On Walking Like a Deer

The very first morning I hunted whitetails (at age ten), my father said (like many fathers yet advise their kids today), “Walk like a deer. Take a few steps, stop for a few seconds, take a few steps, stop for a few seconds (and so forth). Nearby deer will then think you are a feeding deer and your chances of seeing one up close  (an easy shot) will be much better.”

Some years later after beginning my scientifically-based, hunting–related studies of wild whitetails, I learned this wasn’t true, at least when it came to mature, much-experienced whitetails—proven many times by various mature deer in my first whitetail study area over a period of twenty years. After certain deer and I finally became well acquainted with one another during periods they weren’t being hunted, I discovered I could approach within 25 yards of them from the opposite sides of downwind ridges without alarming them. After crossing the crest of the ridge (not moving directly toward them), they calmly continued whatever they were doing, feeding or chewing their cuds while bedded. When any of my sons who rarely accompanied me except while scouting and hunting tried this, those deer always disappeared before they reached the crest of those ridges, proving mature whitetails can distinguish different humans via sounds characteristic of their individual footsteps alone.

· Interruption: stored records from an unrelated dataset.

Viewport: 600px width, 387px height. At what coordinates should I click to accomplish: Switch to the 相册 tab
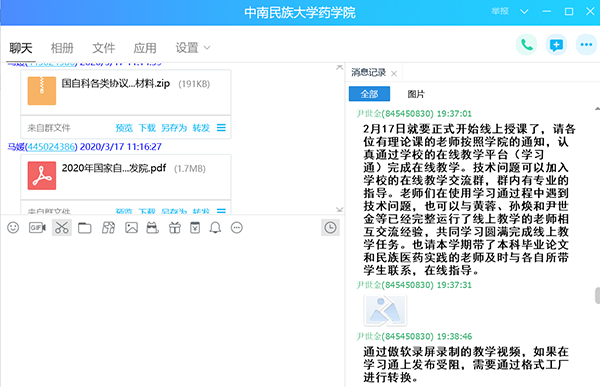coord(62,48)
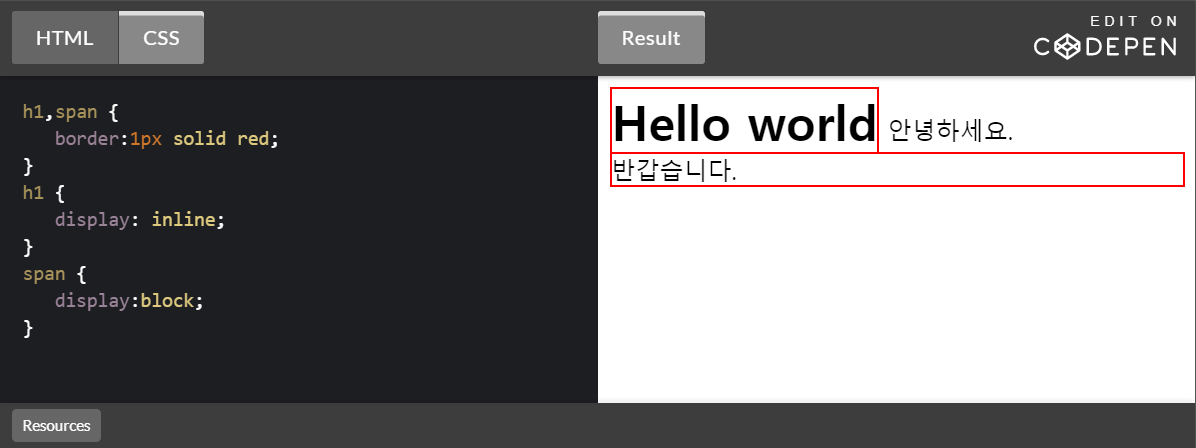This screenshot has width=1196, height=448.
Task: Click empty area of the result pane
Action: coord(896,300)
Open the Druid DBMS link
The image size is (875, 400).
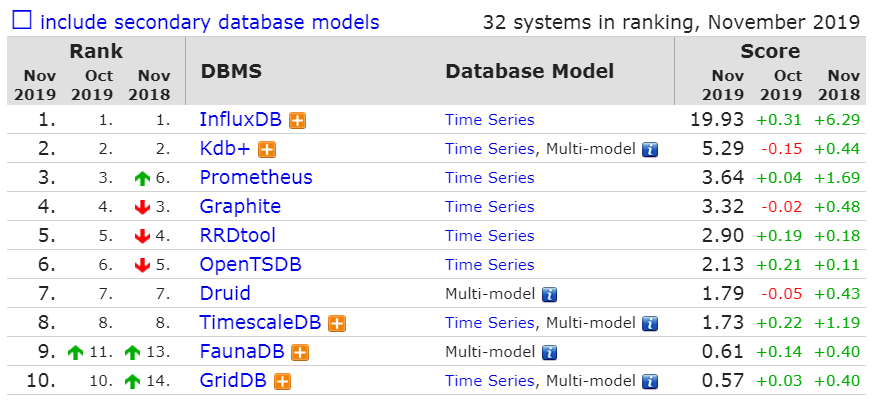coord(225,293)
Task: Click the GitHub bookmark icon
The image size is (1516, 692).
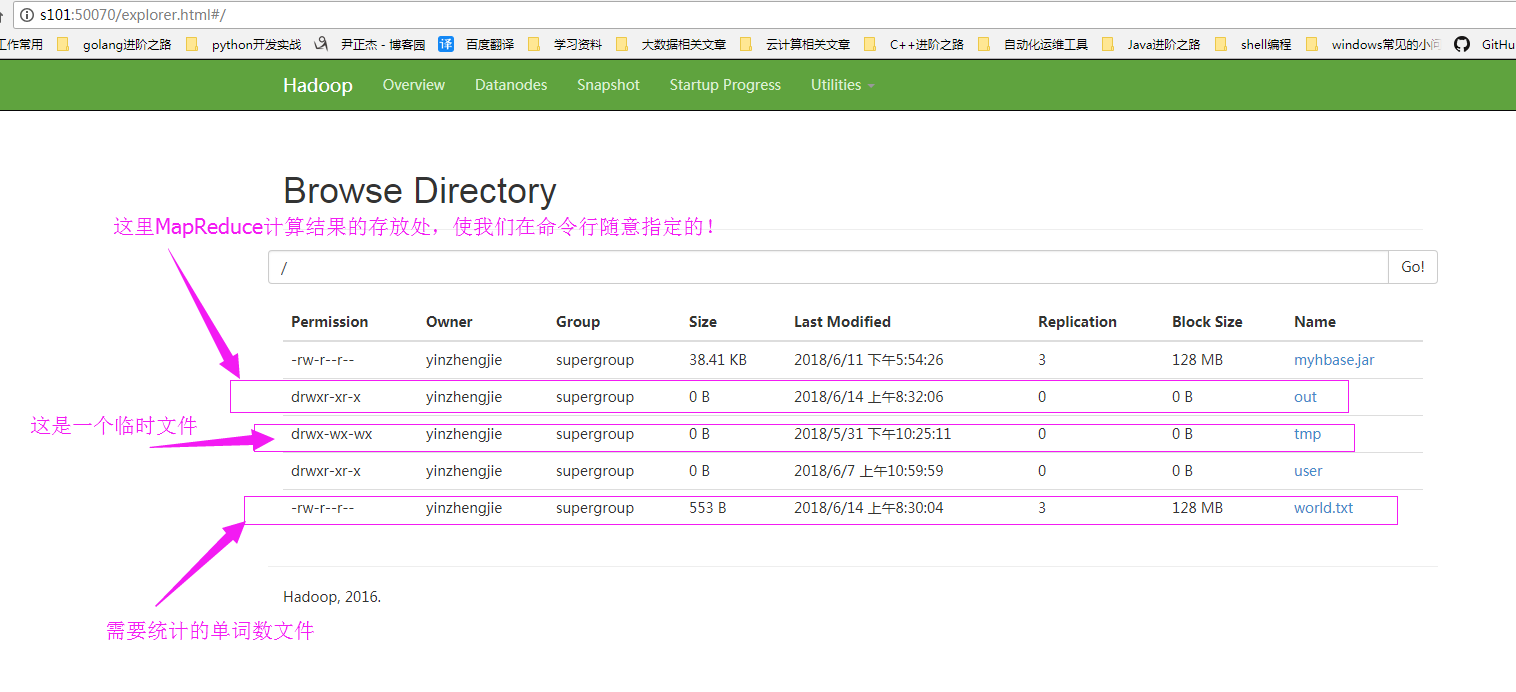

 Having booted, insensitive feet about ten times larger than sensitive whitetail feet (hooves), human footsteps are necessaily much noisier and different than whitetail footsteps, crushing greater numbers of dried leaves beneath each step, greater expanses of crunchy snow and many more twigs and branches that snap much more often and much more loudly underfoot than whitetails. Humans also characteristically drag their boots (heels) through dried leaves and across coarse surfaces (gravel, for example). Having ears that can hear footsteps of average hunters more than 100 yards away on a quiet morning, it is therefore difficult to imagine experienced whitetails cannot also easily distinguish nuances of footsteps that are characteristic of footsteps made by approaching hunters.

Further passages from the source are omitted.